■ What you should do: Instruction for the listing below: copy exactly, and only, the lines from the one holding "You are a GUI" through its last line, omitting any picture.

------ Input material

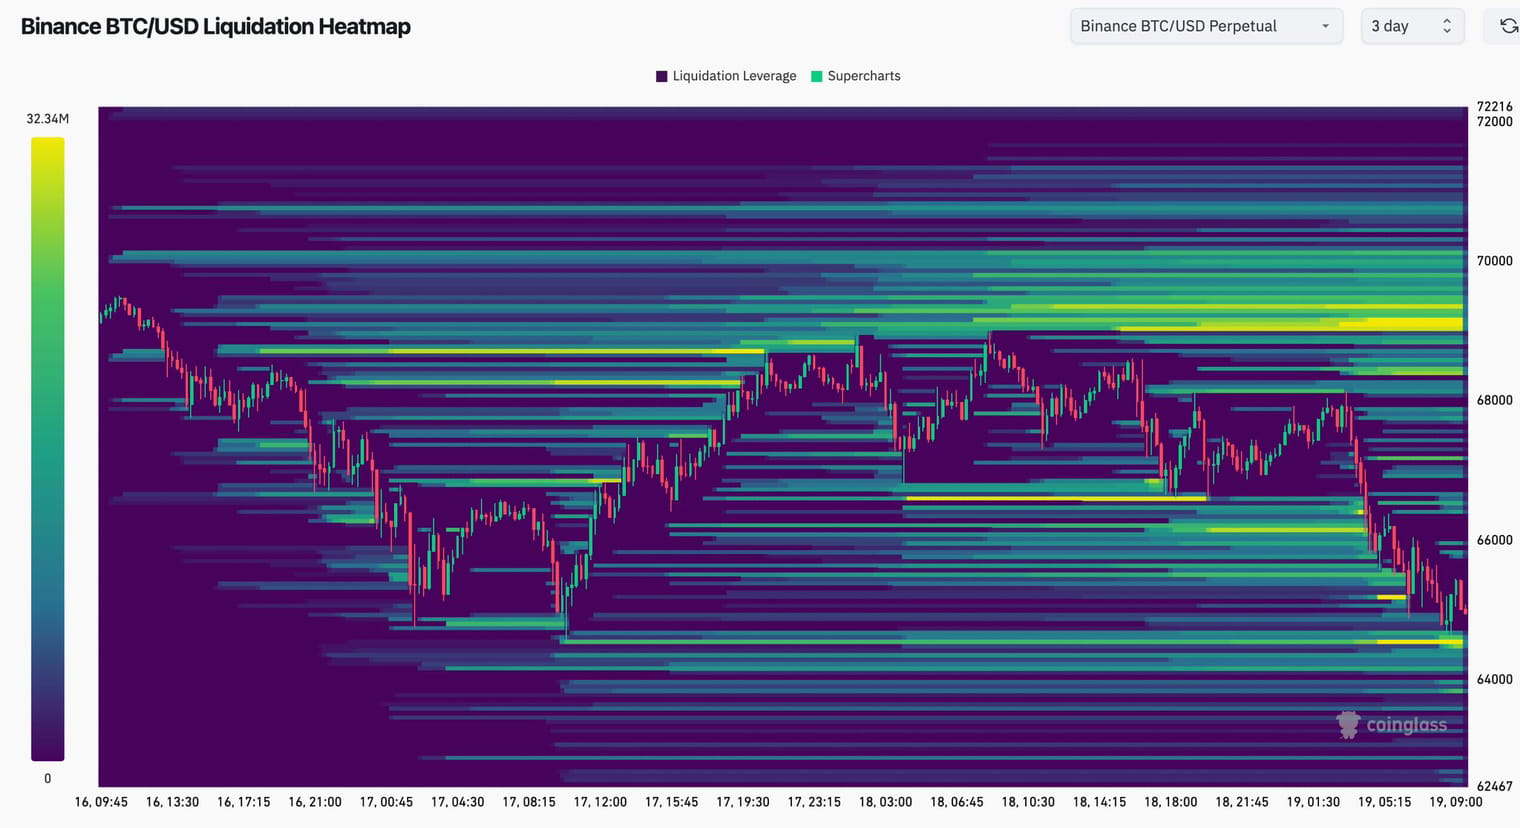Screen dimensions: 1520x828
Task: Click the circular arrows reload icon top right
Action: [x=1506, y=25]
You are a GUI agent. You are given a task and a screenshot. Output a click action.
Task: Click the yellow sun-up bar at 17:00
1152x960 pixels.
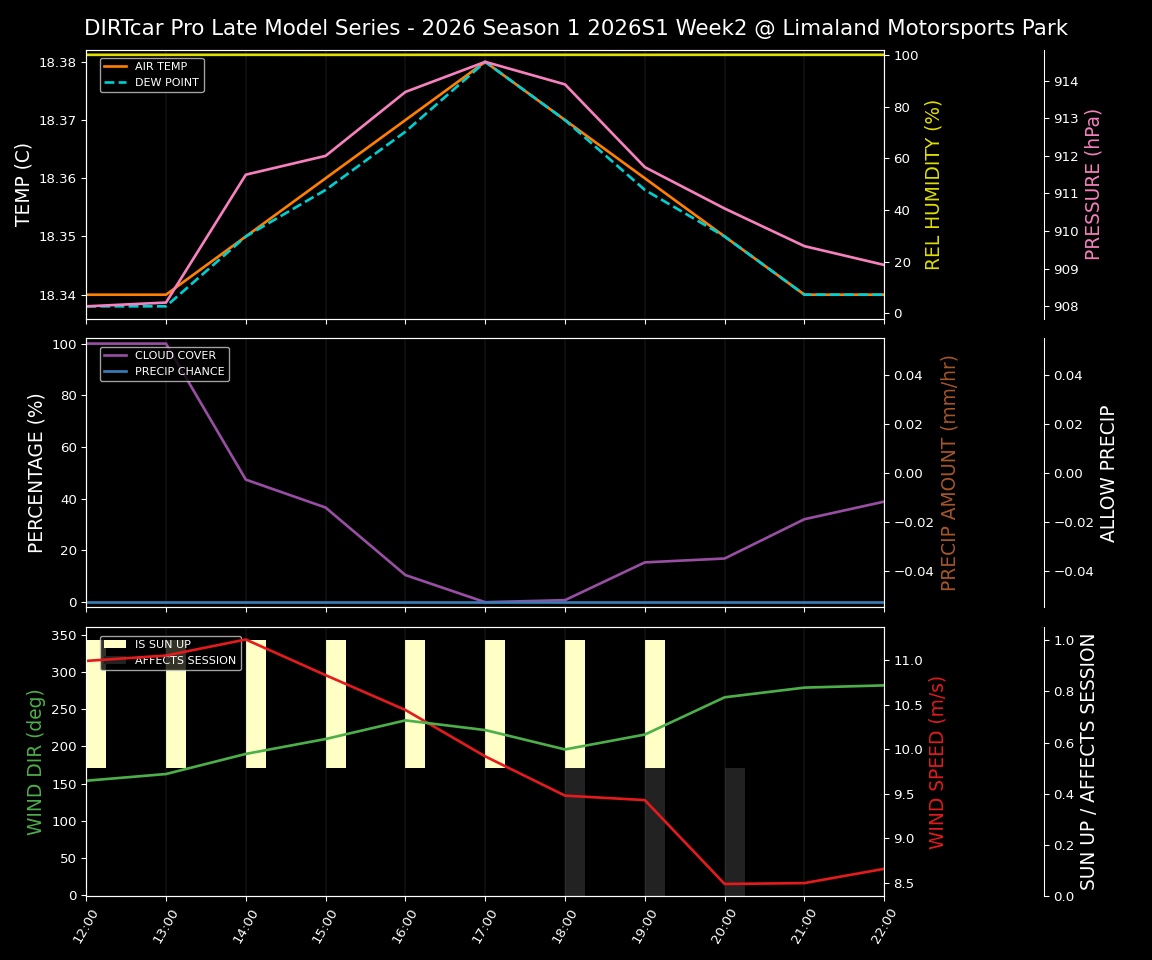494,700
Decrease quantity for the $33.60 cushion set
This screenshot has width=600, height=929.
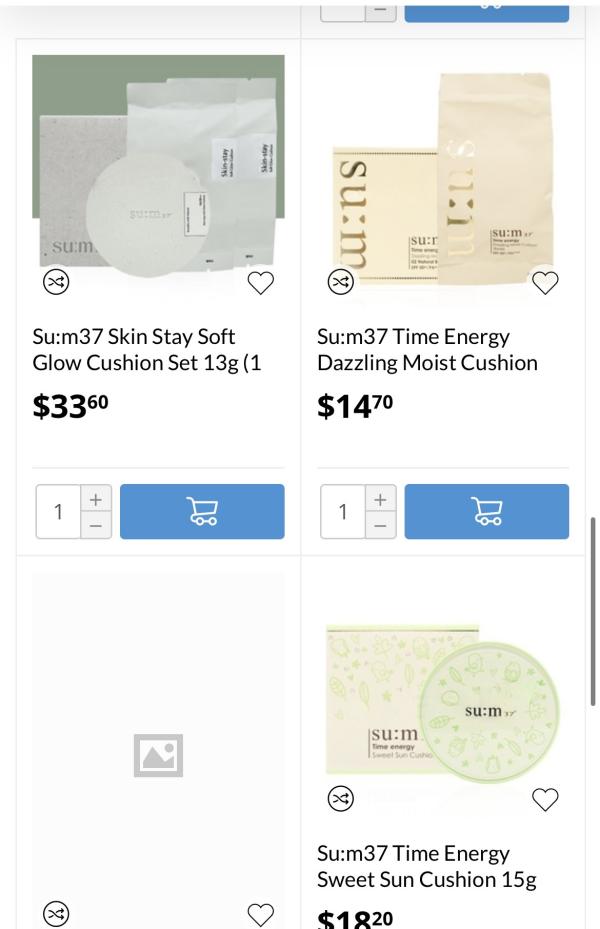[96, 525]

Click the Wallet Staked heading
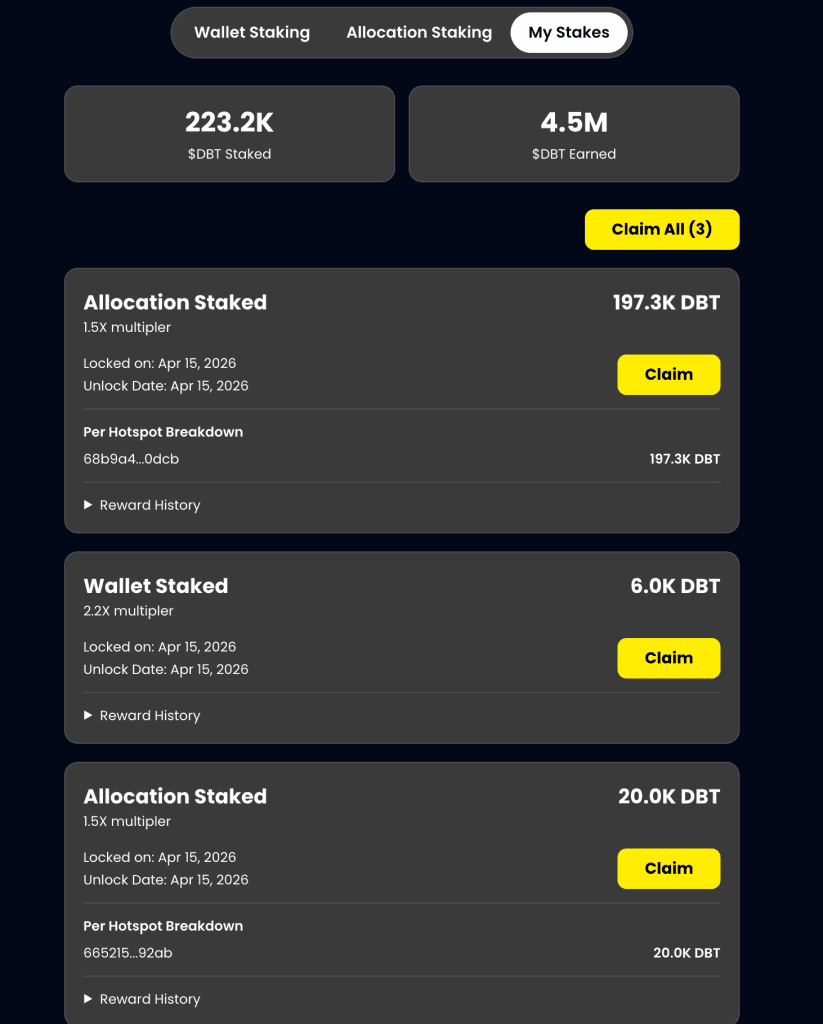click(x=156, y=586)
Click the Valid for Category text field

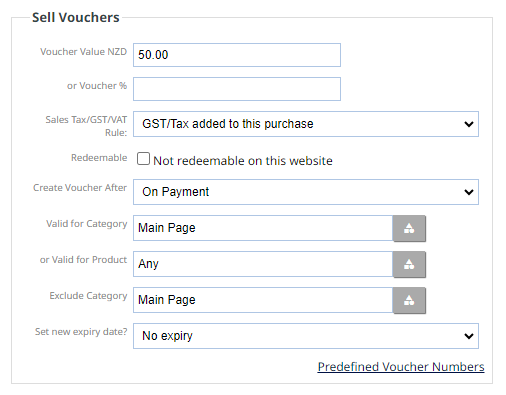pyautogui.click(x=263, y=228)
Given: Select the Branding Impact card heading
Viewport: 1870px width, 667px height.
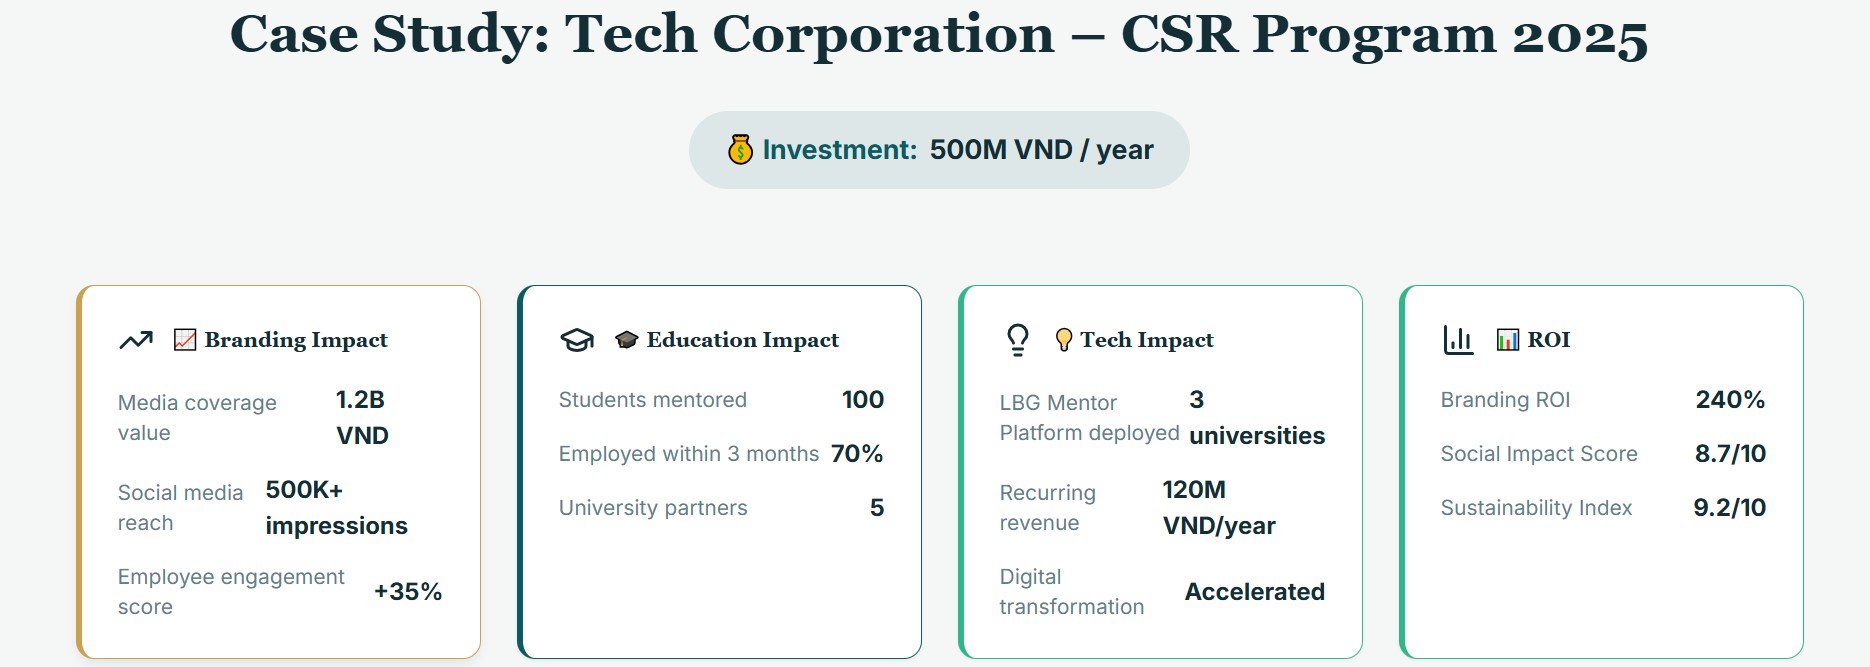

------------

■ Solution to this exercise:
You are a GUI agent. You are given a task and a screenshot. Output a click action.
Task: Click the yellow sun-up bar at 17:00
1152x960 pixels.
494,700
Decrease quantity for the $33.60 cushion set
This screenshot has width=600, height=929.
[96, 525]

Click the Wallet Staked heading
click(x=156, y=586)
Click the Valid for Category text field

pyautogui.click(x=263, y=228)
Given: Select the Branding Impact card heading
Viewport: 1870px width, 667px height.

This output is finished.